## EXERCISE GOAL
Look through the material below and count the lines with the string "Given". Report only the count.

*** Block opens ***

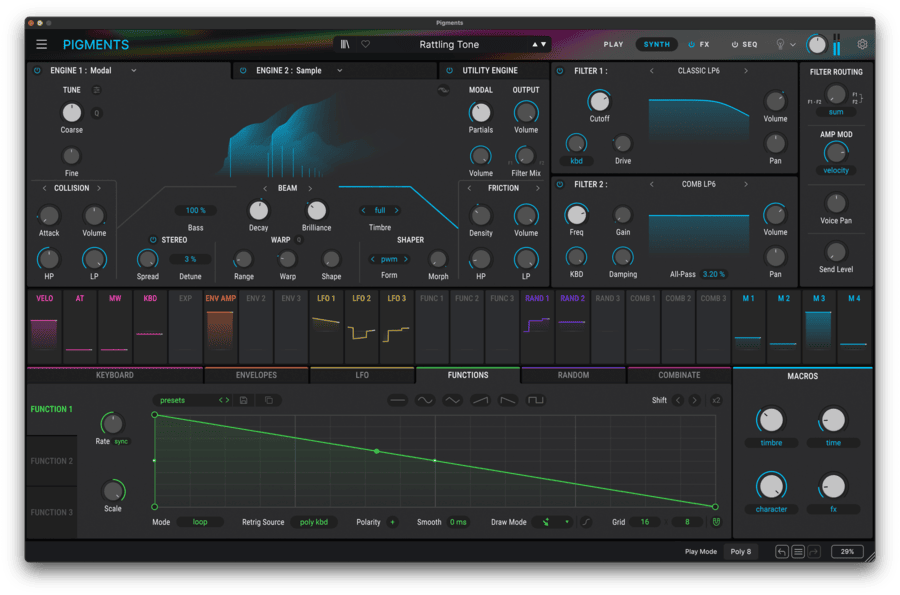The height and width of the screenshot is (595, 900).
Task: Switch to the ENVELOPES tab
Action: coord(257,375)
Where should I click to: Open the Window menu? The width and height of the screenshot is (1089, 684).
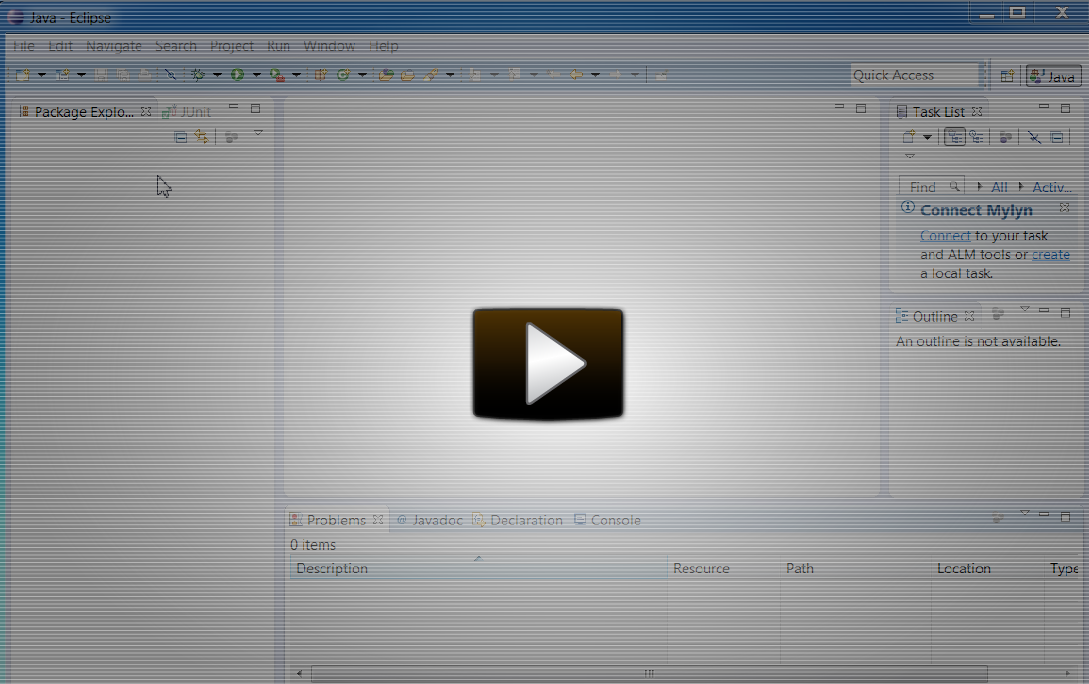click(328, 46)

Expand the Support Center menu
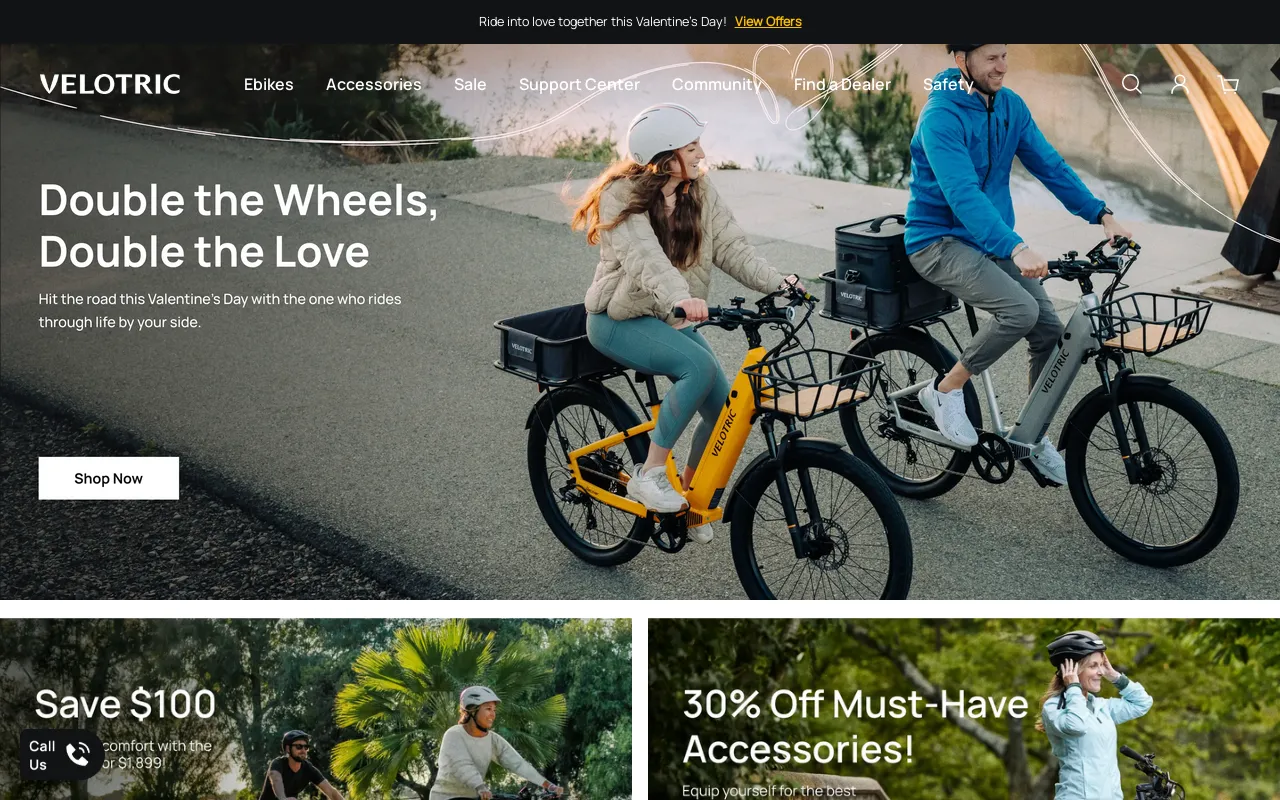click(579, 84)
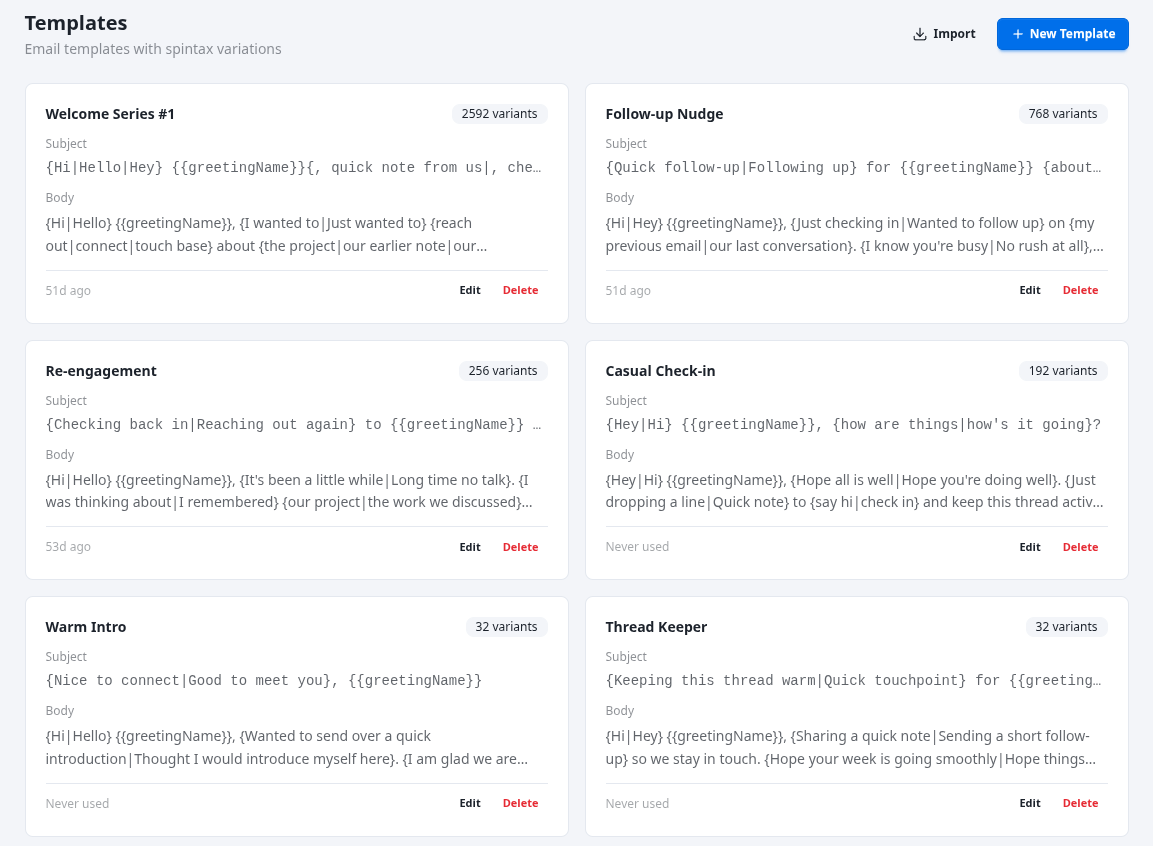1153x846 pixels.
Task: Click the truncated subject line of Thread Keeper
Action: coord(855,680)
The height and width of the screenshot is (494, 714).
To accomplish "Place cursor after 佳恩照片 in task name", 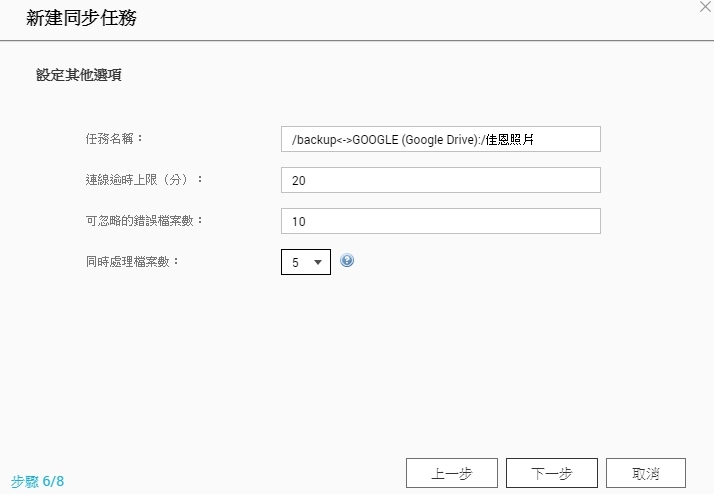I will [535, 139].
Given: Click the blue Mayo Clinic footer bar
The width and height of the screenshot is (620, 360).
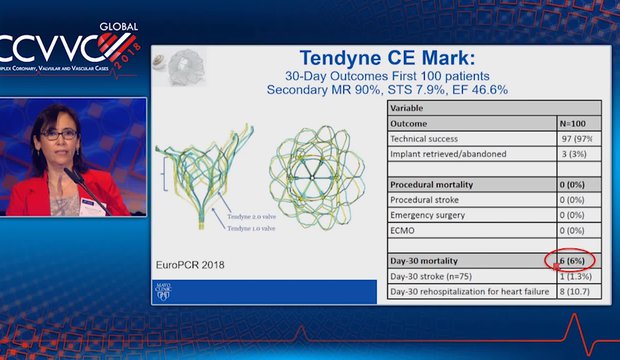Looking at the screenshot, I should (x=265, y=292).
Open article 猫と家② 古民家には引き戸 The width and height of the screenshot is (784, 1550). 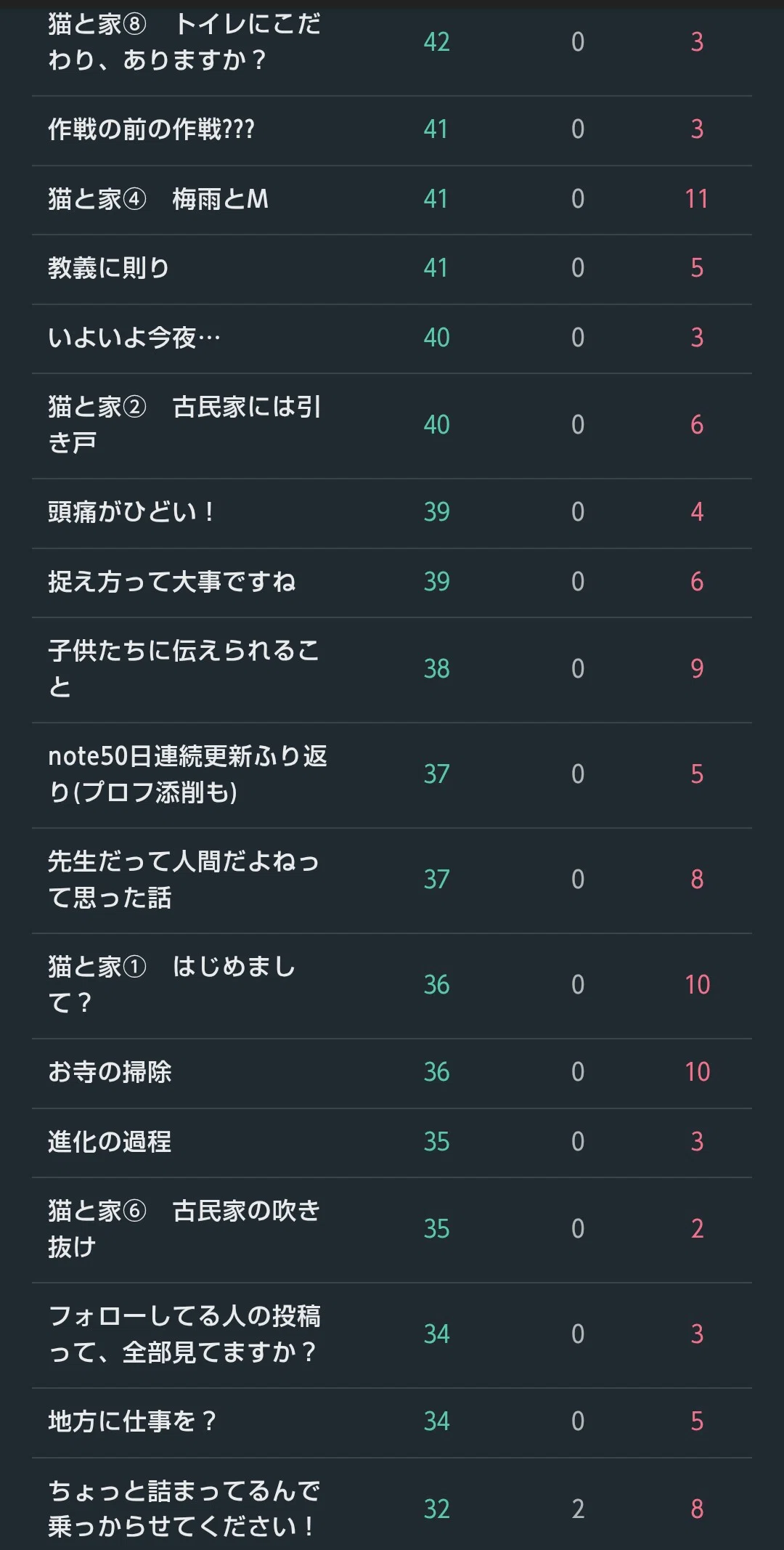[x=184, y=425]
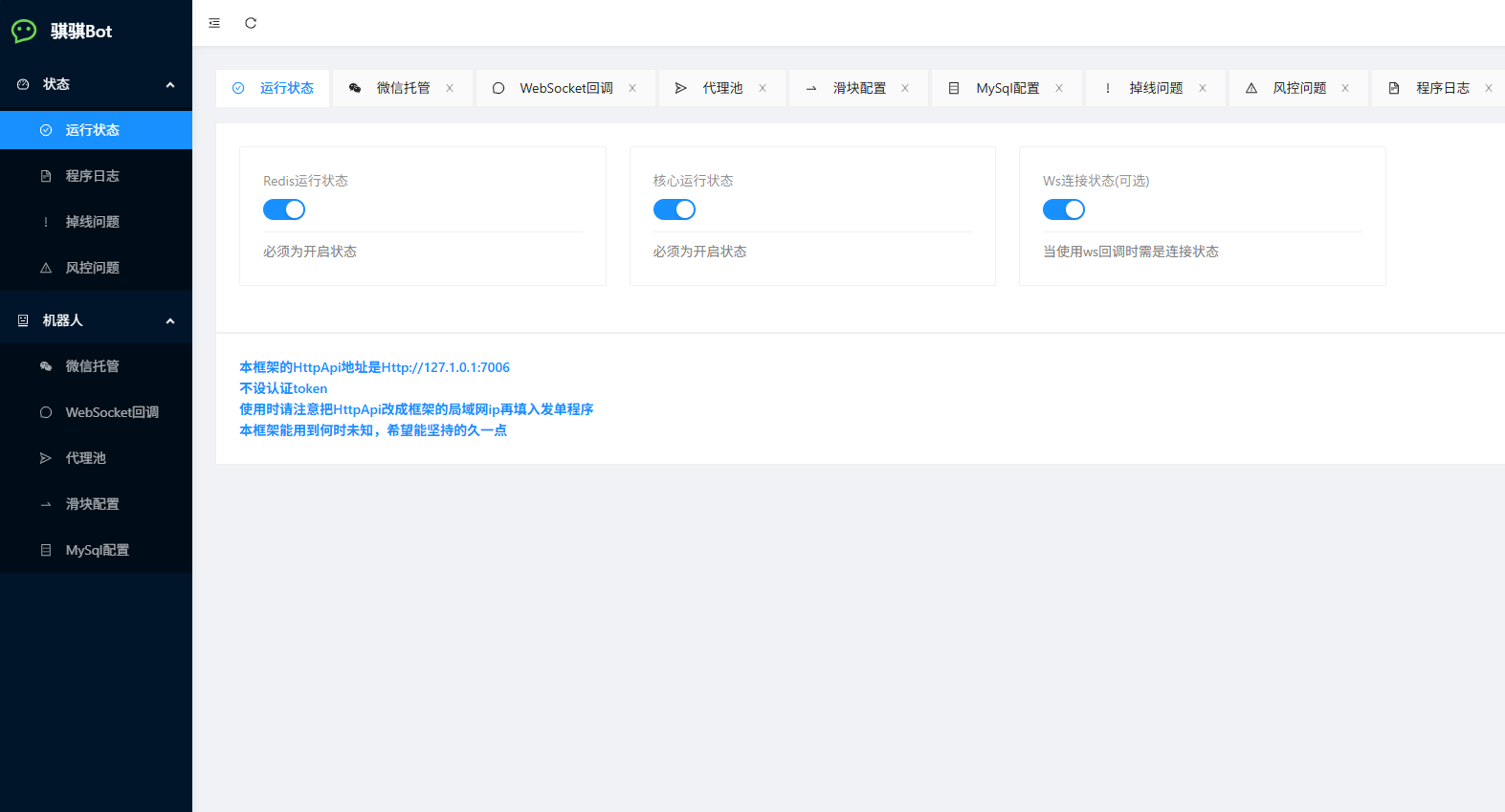
Task: Close the 微信托管 tab
Action: 450,88
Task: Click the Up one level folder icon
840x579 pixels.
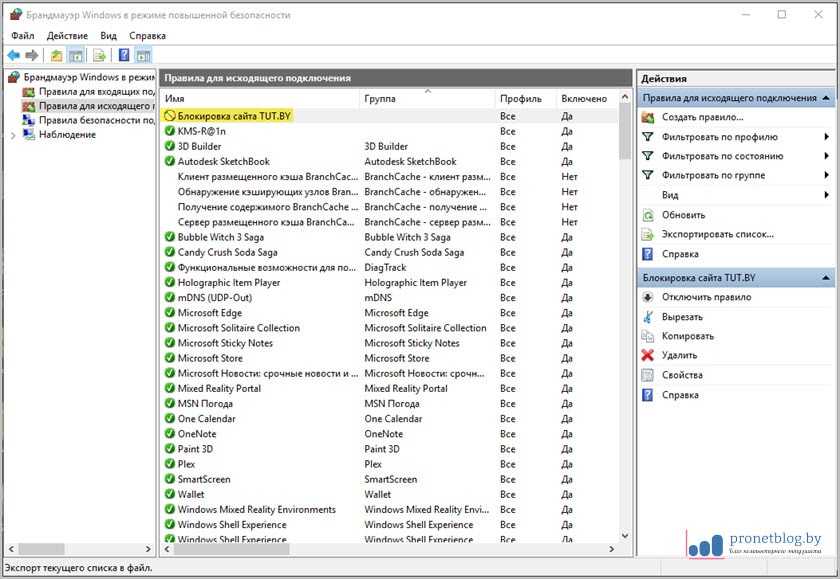Action: pos(56,55)
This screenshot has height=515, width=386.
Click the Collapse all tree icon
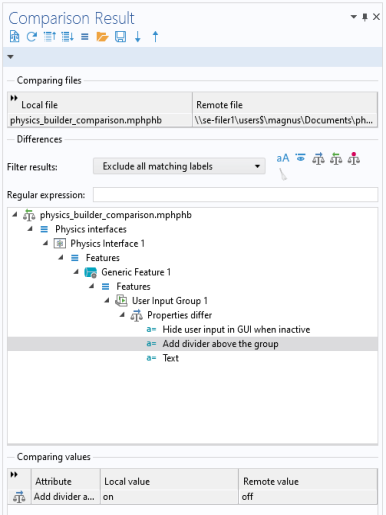coord(50,36)
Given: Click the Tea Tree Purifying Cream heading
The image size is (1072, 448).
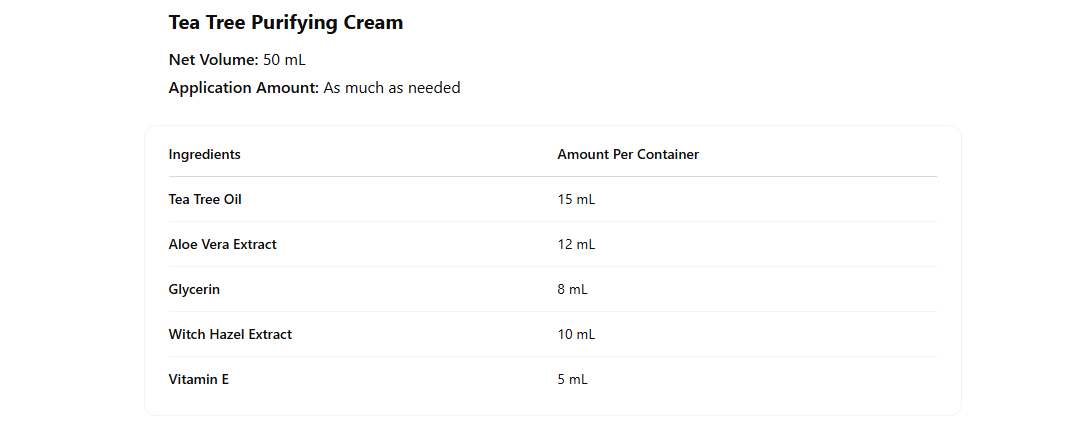Looking at the screenshot, I should point(286,23).
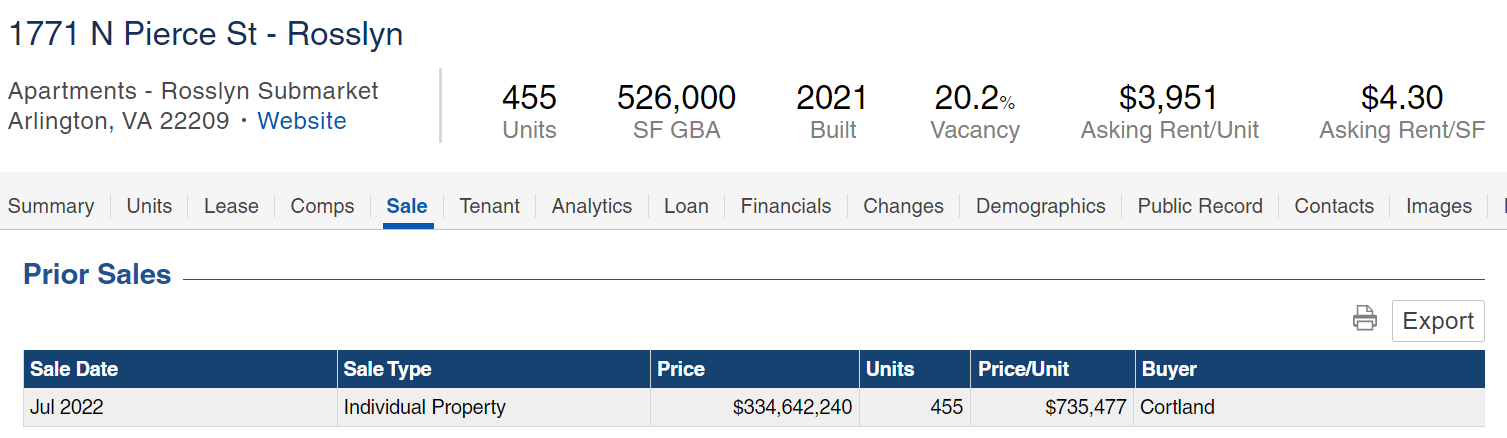Image resolution: width=1507 pixels, height=438 pixels.
Task: Select the Comps tab
Action: (x=322, y=206)
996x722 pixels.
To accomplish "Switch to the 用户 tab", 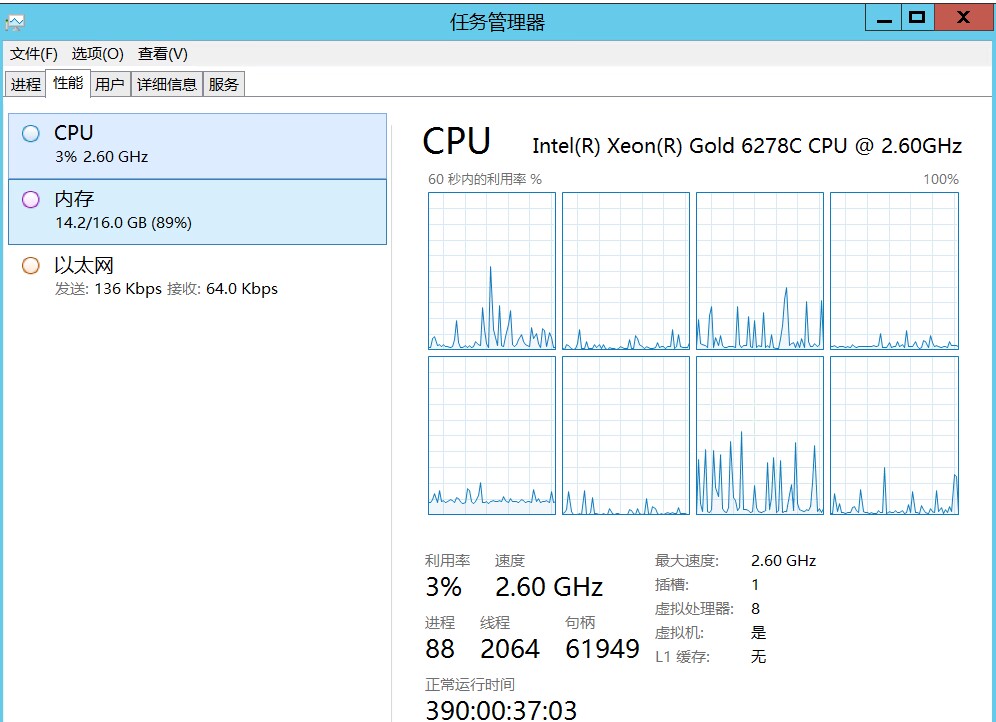I will [x=110, y=85].
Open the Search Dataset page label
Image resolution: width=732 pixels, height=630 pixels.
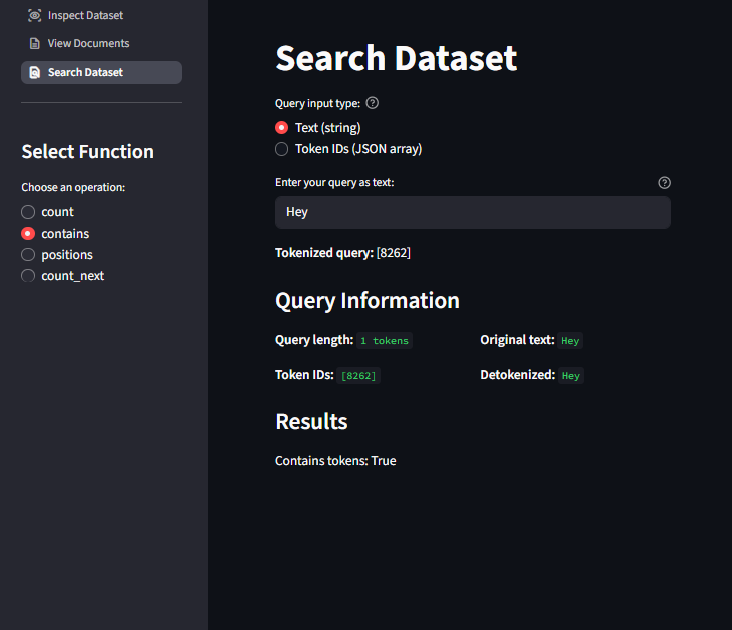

*** Block closes ***

## YOUR RESPONSE
2